Records for locating displayed items:
==================================================

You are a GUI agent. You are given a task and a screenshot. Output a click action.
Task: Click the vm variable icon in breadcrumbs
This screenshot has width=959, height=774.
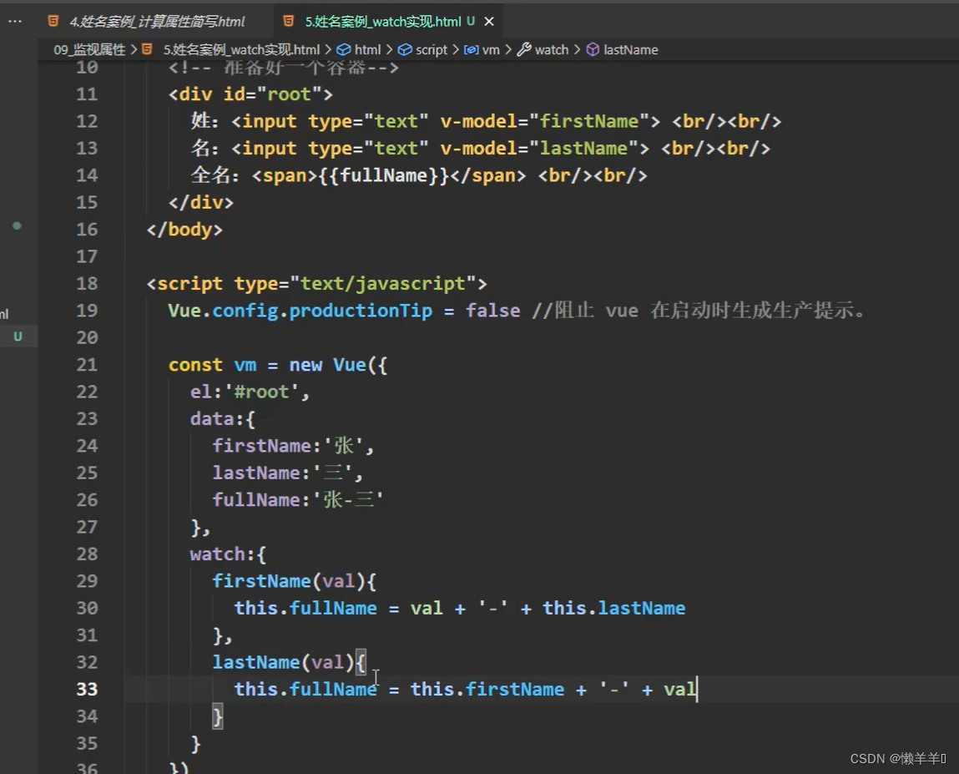[471, 50]
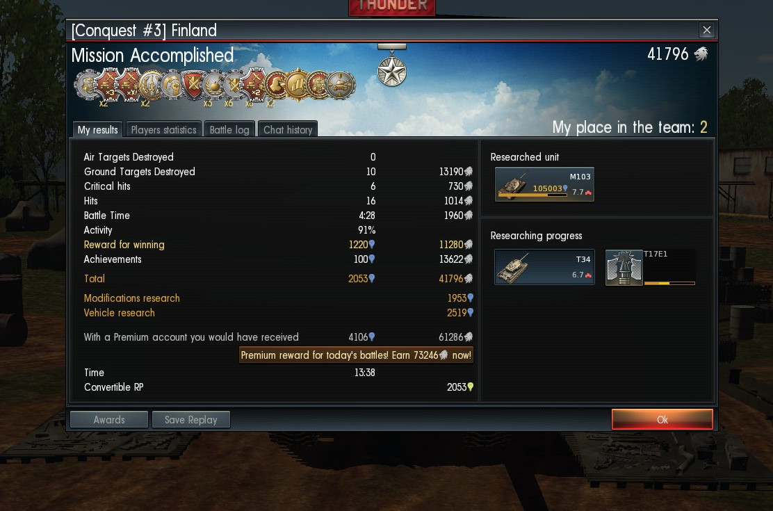Viewport: 773px width, 511px height.
Task: Click the gold raised-fist award medal
Action: (x=172, y=85)
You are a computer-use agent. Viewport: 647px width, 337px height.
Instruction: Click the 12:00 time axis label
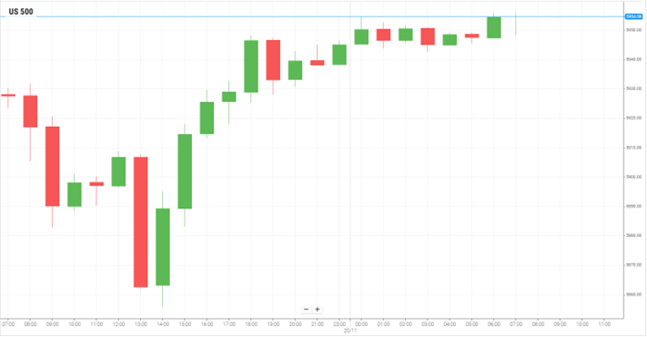pyautogui.click(x=119, y=324)
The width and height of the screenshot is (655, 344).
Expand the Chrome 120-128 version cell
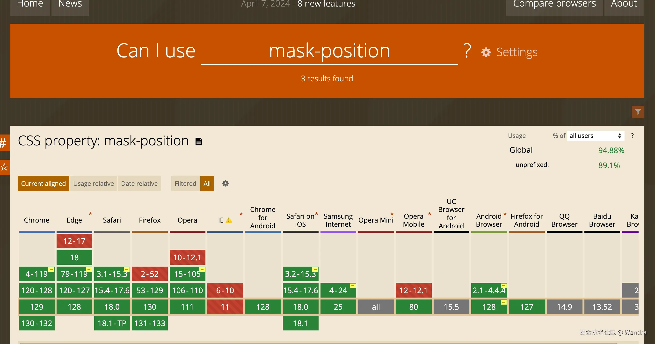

==================================================

* _PROBLEM TO WORK ON_: Gather every line above that contains the word "agent".

* _ANSWER BELOW_:
You are a GUI agent. You are given a task and a screenshot. Output a click action.
You are a computer-use agent. Viewport: 647px width, 337px height.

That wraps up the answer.